A Letter from Ruth
May 14, 2020
When poet Rick Kenney was here with us this past fall he said, “The world is both horrible and gorgeous.” I’ve been thinking about his words as we witness what feels like the most spectacular spring I can remember, walking our way through explosions of blossom and leaf, the muting and un-muting of the scent of petal-filled breezes as we put on our masks, take off our masks.
At SAL, we’ve been deeply engaged in reimagining. Our annual gala, Words Matter, has been transformed into an online event from June 3-6. In the past, this special evening could only accommodate just over 300 of us in a ballroom, and it would quickly sell out. A silver lining of shifting to a virtual event is that now we can welcome everyone near and far—our world is both constrained and expanded all at once. As we shift our events and the ways we serve schools and students online, we are adjusting to decreases in ticket sales and school contributions—support from the community is thus more important than ever to allow us to continue to engage, inspire, and connect.You’ll be hearing more about Words Matter over the coming weeks, and we hope you’ll join the festivities by either sharing the event or making a gift as your circumstances allow.

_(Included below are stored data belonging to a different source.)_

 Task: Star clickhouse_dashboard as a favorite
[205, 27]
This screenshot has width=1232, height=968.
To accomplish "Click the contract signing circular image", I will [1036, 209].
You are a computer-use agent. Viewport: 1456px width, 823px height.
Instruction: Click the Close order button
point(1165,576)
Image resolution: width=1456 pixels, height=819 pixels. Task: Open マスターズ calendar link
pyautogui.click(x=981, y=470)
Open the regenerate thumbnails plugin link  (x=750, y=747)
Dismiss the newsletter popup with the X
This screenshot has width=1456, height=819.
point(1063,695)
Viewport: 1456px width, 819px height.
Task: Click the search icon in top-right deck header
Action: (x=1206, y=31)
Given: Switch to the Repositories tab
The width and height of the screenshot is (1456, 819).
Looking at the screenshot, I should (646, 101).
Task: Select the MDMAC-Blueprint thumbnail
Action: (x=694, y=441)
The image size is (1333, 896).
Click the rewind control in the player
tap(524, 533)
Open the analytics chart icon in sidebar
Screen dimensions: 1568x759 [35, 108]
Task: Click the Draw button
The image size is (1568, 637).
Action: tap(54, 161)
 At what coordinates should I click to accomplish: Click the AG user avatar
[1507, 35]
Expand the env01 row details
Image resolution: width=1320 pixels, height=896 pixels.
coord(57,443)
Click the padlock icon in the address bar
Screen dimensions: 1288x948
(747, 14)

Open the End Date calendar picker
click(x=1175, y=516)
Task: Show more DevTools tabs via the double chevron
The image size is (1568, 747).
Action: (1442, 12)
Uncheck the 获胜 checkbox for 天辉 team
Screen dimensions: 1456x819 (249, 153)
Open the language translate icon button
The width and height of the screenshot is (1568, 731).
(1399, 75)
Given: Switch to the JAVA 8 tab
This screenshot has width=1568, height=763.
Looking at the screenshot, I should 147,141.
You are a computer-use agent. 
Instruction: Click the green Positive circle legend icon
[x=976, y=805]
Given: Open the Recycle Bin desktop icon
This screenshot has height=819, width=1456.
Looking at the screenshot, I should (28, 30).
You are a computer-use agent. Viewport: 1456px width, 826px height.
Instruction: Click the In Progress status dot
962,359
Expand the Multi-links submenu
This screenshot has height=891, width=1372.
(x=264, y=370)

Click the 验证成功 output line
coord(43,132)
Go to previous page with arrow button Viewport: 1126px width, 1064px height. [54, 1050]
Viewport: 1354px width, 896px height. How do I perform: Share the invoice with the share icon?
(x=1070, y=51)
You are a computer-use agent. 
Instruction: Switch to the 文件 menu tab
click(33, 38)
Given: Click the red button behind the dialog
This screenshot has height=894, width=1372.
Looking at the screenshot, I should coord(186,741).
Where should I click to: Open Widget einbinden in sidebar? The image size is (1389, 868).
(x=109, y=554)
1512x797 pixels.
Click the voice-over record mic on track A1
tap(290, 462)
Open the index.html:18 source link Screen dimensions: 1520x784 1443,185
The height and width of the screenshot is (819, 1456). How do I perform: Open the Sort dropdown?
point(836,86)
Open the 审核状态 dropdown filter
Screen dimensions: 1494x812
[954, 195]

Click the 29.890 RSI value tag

To begin, we’re delighted to share this video celebrating our two 2020 Prowda Literary Champions whose work helps nourish and sustain readers and writers: Books to Prisoners and Amy Wheeler, outgoing Executive Director of Hedgebrook.
In the next week, we’re looking forward to online events with Rick Barot and Luis Alberto Urrea—tickets are still available for both if you’d like to join us, and their post-lecture conversations (with Jane Wong and Kristen Millares Young, respectively) will be free and available to everyone. And, of course, two weeks into “Summer” Book Bingo (at least the weekend weather got the memo!), I’m curious what category you’re tackling first and with what book. Drop me a note to let me know! I gobbled up The Glass Hotel by Emily St. John Mandel.
In these days, I’m reminded how we each are holding such multiplicities of experiences. The world is both horrible and gorgeous. We feel new constraints as we are able to connect in new ways. We are full of gratitude and fear, confusion and hope. As always, poems and stories bring me such solace and are the vehicles through which I make sense of the world. Whether its writing by a WITS student or the work of writers who will join us this spring, reading continues to be a buoy and a lifeline—I hope for you as well.